Süddeutsche Zeitung, 28.06.2007
"Die Schönheitsformel"

Die Schönheitsformel

In der vergangenen Woche fand der Weltkongress der Internationalen Plastischen, Rekonstruktiven und Ästhetischen Chirurgen (IPRAS) in Berlin statt. Mehr als 3.000 Fachärzte aus 96 Ländern nahmen an dem Kongress teil, der alle vier Jahre veranstaltet wird.

Die Süddeutsche Zeitung setzte am Donnerstag in einem aktuellen Bericht ein Highlight des Kongresses in den Mittelpunkt: Martin Gründl vom Lehrstuhl für Experimentelle und Angewandte Psychologie der Universität Regensburg entwickelte eine Formel, mit der man die Schönheit einer Frau berechnen kann. Hierzu setzt er Gewicht, Taillen- und Hüftbreite, Beinlänge und Oberweite miteinander in Verhältnis. Durch eine Internet-Befragung von 60.00 Männern und Frauen fand er heraus, dass die meisten Menschen Frauen mit besonders langen Beinen, mittelgroßen Brüsten, einer schmalen Taille und einer mittelbreiten Hüfte am schönsten finden.

Ein weiterer Höhepunkt der Veranstaltung war die Live-Übertragung einer Operation direkt aus dem Martin-Luther-Krankenhaus. VDÄPC-Mitglied Dr. Dirk Richter führte die OP durch und entfernte bei einem Patienten nach starker Gewichtsreduktion überschüssige Hautpartien, saugte Fett ab und straffte den Körper.

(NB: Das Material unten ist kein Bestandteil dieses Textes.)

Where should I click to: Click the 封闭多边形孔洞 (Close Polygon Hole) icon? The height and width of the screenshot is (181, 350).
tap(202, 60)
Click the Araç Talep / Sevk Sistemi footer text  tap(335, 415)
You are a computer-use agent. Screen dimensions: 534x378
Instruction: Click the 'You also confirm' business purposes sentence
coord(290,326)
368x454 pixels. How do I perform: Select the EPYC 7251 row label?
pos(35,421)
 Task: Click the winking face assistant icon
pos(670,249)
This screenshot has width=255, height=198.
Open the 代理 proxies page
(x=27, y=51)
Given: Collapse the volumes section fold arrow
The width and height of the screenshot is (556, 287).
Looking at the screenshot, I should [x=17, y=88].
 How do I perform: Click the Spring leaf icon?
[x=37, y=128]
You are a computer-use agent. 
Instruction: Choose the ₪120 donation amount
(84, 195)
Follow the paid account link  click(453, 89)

Auch die Diskussion um Schönheitsideale von Jugendlichen und ihr Verhältnis zu ästhetischen Operationen war Bestandteil der Tagung. Das Thema wird durchaus kritisch betrachtet. So weiß VDÄPC-Mitglied und IPRAS-Generalsekretärin Marita Eisenmann-Klein: „Das aktuelle Schönheitsideal bei Kindern und Jugendlichen kommt in der Natur kaum vor." Operationen bei Kindern und Jugendlich sind nach wie vor extrem selten und werden nur dann vorgenommen, wenn wirklich körperliche Fehlbildungen vorliegen.